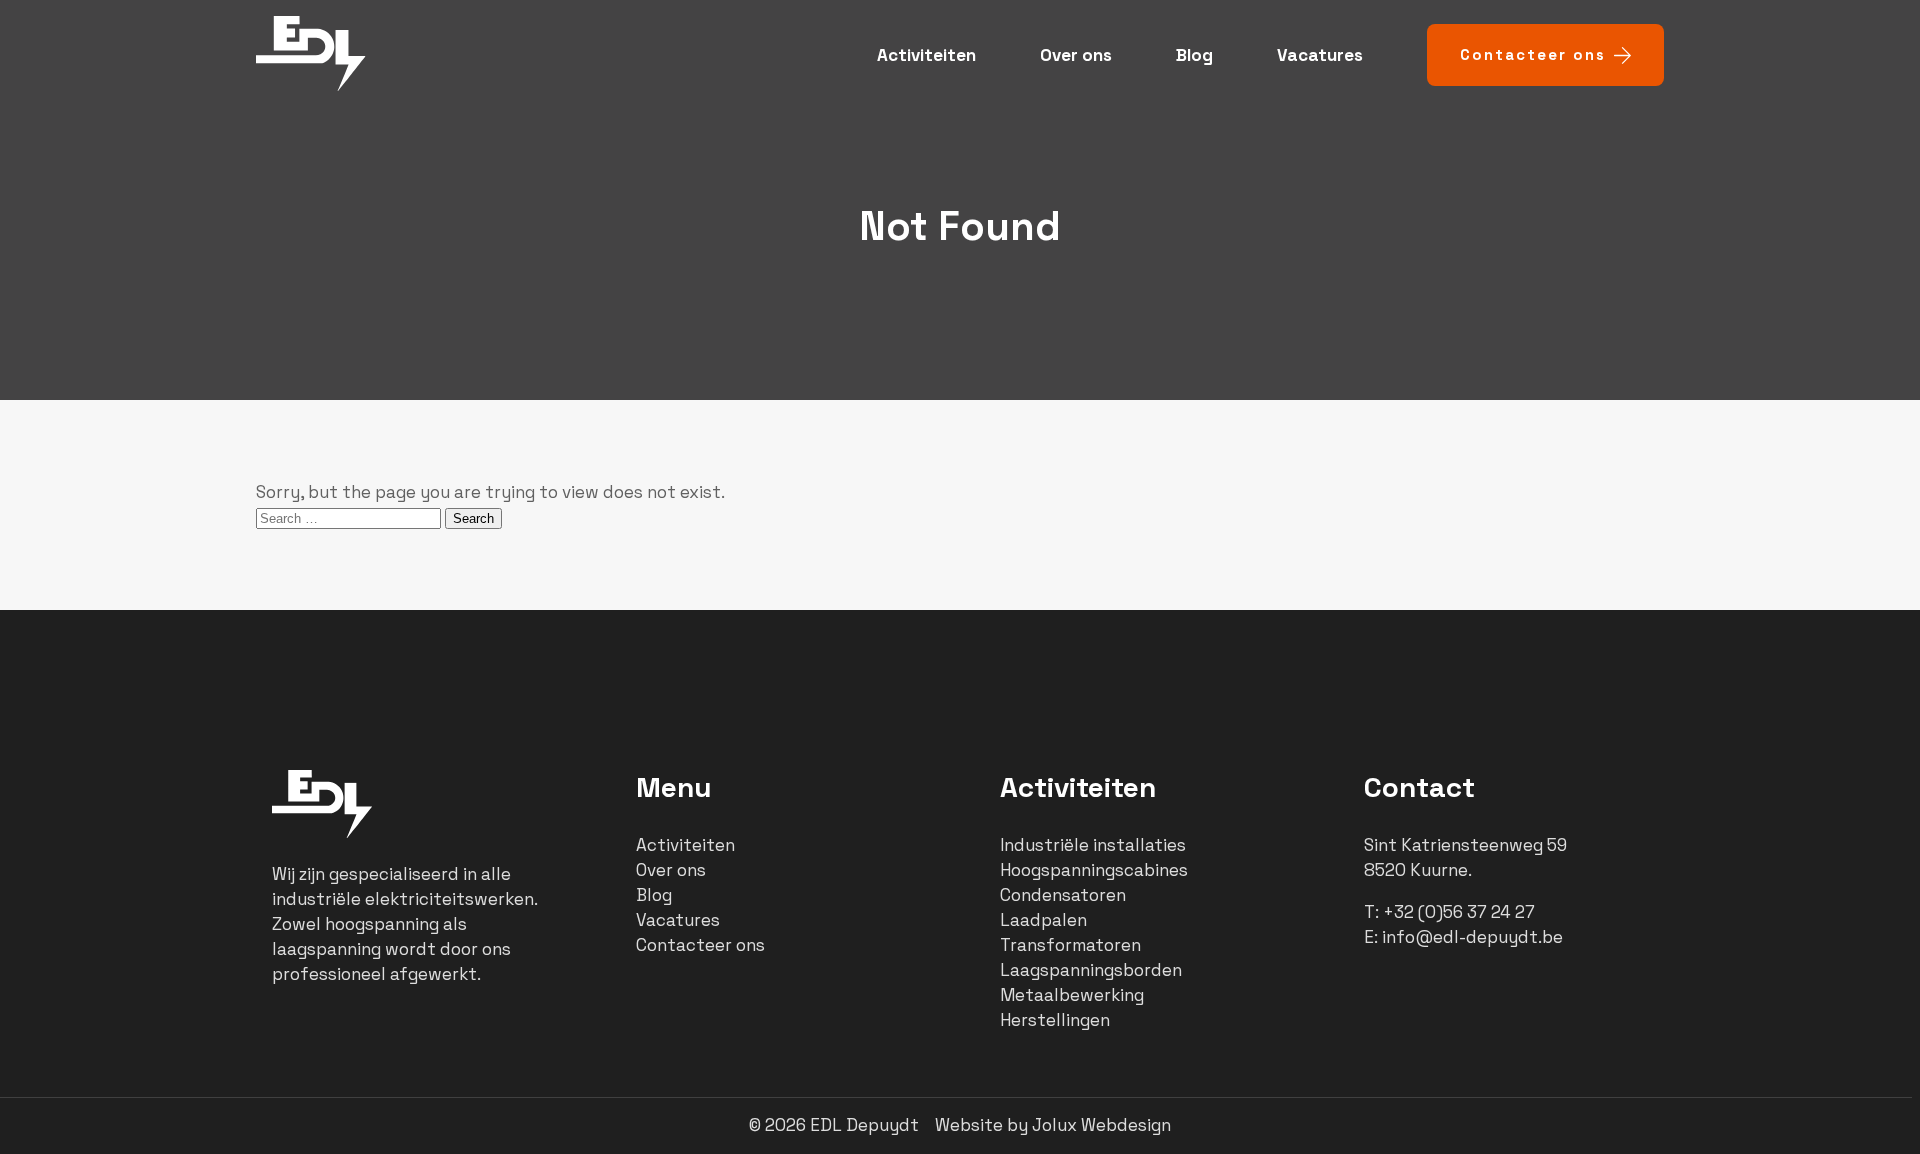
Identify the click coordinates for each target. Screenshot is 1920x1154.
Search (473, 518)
...
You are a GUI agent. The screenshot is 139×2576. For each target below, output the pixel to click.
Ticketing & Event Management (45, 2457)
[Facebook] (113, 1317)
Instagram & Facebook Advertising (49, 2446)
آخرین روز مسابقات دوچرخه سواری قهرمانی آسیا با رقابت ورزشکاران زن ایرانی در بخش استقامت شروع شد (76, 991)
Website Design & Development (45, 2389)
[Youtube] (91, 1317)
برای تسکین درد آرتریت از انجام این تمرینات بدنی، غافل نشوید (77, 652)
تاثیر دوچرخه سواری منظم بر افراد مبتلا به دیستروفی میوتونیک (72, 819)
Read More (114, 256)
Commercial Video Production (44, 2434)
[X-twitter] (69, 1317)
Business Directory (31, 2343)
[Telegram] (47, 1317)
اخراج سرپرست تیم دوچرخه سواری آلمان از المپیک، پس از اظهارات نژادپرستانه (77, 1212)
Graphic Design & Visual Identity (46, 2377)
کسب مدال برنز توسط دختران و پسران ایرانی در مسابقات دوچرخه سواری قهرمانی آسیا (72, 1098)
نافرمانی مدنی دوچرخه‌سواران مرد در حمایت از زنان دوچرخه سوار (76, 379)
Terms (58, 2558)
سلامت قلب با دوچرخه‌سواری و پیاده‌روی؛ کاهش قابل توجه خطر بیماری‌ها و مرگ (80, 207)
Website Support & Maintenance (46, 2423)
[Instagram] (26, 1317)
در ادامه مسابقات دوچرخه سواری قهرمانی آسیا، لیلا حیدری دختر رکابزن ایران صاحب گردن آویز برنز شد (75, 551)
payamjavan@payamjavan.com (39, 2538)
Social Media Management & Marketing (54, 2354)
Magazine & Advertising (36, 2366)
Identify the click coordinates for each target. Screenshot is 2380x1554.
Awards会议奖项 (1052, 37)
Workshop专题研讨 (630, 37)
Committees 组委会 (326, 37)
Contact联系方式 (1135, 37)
* * *
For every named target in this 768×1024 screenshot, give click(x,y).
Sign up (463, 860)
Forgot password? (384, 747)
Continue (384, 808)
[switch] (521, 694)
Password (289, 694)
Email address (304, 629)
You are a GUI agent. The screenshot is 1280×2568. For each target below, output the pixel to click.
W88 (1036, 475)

EXERCISE INSTRUCTIONS - Go through the listing above and copy each line where the string "Instagram" appears.

SOLUTION FOR THIS EXERCISE -
Instagram & Facebook Advertising (49, 2446)
[Instagram] (26, 1317)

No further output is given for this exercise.